(Beginning of SUPPLIED DATA)

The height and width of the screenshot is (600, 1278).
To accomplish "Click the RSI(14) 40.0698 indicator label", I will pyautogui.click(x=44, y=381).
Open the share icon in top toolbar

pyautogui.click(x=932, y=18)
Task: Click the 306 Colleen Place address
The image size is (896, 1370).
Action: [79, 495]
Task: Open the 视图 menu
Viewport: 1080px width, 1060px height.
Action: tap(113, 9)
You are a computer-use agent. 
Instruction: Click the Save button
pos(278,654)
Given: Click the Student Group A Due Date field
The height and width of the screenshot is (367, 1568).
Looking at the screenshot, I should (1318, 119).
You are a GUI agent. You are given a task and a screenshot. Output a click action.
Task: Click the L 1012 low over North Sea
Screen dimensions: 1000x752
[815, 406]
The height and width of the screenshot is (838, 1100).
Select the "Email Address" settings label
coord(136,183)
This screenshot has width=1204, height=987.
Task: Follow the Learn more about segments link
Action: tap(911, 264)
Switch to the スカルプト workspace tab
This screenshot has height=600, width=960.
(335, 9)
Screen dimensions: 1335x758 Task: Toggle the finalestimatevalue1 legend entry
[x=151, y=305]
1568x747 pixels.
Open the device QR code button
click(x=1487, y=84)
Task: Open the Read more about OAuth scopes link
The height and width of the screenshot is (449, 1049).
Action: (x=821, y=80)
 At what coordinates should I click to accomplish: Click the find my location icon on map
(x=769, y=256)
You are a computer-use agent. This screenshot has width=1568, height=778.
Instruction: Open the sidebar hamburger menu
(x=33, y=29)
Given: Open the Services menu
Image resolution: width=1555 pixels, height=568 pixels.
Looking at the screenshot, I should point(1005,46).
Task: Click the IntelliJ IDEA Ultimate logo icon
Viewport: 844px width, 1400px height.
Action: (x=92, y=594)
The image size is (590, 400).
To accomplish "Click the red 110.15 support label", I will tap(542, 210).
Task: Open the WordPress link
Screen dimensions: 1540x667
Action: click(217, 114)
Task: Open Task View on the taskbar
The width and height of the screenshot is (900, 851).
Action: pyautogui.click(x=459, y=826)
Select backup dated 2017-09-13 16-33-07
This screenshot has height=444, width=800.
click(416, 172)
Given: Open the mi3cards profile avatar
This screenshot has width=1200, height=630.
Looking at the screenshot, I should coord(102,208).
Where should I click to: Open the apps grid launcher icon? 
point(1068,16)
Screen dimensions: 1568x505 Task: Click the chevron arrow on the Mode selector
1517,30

(End of SUPPLIED DATA)

INSTRUCTIONS TO FOLLOW: Write out every line of the data that holds the word "computer".

RESULT OF THE EXERCISE:
You are a computer-use agent. 
You are a computer-use agent. This screenshot has width=1568, height=778.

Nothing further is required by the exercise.